Blogging – Wow, this one is hard. If I were to do it all over again I don’t think I’d have my own blog. Though I do love having this space that’s all about me and a place where I can display all my book covers and buy links, a place where I can share my life with my readers, I’m not sure whether or not if I’ve run out of things to say. (Don’t laugh … yes, I can talk … blogging is something a little bit different. LOL!) If someone were asking me whether they should blog I would caution them about the time it takes to post blogs. In order to get followers YOU MUST BE CONSISTENT. IMHO there’s nothing worse than someone stumbling upon your blog and finding the last post was one month earlier. You’re going to be hard pressed to get them back when you have posted something that would be helpful. If you don’t have your own blog I would highly recommend finding a group of authors willing to start (or joining in) a group blog. But again, it’s very important for everyone to agree that posting on their scheduled days is important. Building a readership is hard. Losing a readership is very easy … don’t be consistent in your posting.

Yahoo Loops – When I first started writing I joined RWA and through that my local writing chapter. We stay in touch with each other through email on a Yahoo loop. The wonderful thing about loops is you email one announcement and it goes to the inbox of every member of the loop. It’s a great way to communicate. Many authors started their own loops. It gave them the opportunity to share news with readers. As I started looking into Yahoo loops I realized there were soooo many that I chose not to start my own group. As a matter of fact, at one point I was on so many loops I could receive up to 1000 emails a day! Though these groups allowed me the opportunity to post excerpts and chat with others about books and writing I found myself spending my day answering emails. (Mostly because it’s important to me not to be a “fly-by” poster. I try to chat with people on the loop even as I post my own promo.)

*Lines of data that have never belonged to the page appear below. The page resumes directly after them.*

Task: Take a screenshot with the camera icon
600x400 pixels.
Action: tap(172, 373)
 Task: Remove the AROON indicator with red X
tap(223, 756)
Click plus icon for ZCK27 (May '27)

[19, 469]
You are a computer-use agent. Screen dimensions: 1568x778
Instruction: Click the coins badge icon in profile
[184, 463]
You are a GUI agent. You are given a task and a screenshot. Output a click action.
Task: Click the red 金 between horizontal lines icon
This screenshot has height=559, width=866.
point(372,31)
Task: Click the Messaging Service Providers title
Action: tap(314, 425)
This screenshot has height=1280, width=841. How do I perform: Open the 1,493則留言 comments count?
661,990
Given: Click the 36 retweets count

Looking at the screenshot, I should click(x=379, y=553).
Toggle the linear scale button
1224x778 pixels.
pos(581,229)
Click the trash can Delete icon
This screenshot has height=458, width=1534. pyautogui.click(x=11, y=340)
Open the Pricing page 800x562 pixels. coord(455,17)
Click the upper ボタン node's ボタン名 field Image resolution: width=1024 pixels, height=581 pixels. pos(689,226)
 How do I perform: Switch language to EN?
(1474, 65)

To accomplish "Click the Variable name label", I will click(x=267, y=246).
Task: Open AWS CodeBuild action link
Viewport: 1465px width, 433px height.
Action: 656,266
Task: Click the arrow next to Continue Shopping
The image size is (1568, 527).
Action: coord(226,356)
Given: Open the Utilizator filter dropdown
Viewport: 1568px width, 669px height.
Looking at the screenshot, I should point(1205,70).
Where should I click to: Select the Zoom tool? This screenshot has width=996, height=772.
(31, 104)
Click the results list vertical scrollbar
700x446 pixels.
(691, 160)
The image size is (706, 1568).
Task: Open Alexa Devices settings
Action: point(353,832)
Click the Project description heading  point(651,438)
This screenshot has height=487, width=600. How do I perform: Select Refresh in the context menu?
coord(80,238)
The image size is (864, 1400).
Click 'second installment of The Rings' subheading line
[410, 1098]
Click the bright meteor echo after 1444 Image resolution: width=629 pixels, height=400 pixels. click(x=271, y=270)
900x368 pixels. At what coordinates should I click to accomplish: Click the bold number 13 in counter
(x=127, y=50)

Forums – My first publisher had a forum. THAT threw me for a loop. It looked like one long list of goble-dee-gook. It just seemed so confusing. Then I realized chats were in threads and if I wanted to participate I simply needed to open the thread. I found a wonderful forum in Romance Divas. I highly recommend this group. It’s filled with authors both published and unpublished, new and some very established authors. They are a very welcoming group that is willing to share without reservation. Again, this is a place I visited every day, both my publisher and Romance Divas forum. But I found I was hanging out and chatting for so much of the day that I wasn’t writing. So I’ve slowly moved away from forums.

Facebook – This is the newest place I’ve set up housekeeping. I really enjoy it over there. There’s none of the personalizing of MySpace, which is good … because everyone’s home pages come up without having to take time to load. Again, besides posting my own news I do comment on the posts of my friends. I am really enjoying this social media and IMHO, I think more people are shifting to this site and away from MySpace. Mostly because it’s easy to set up and easy to use.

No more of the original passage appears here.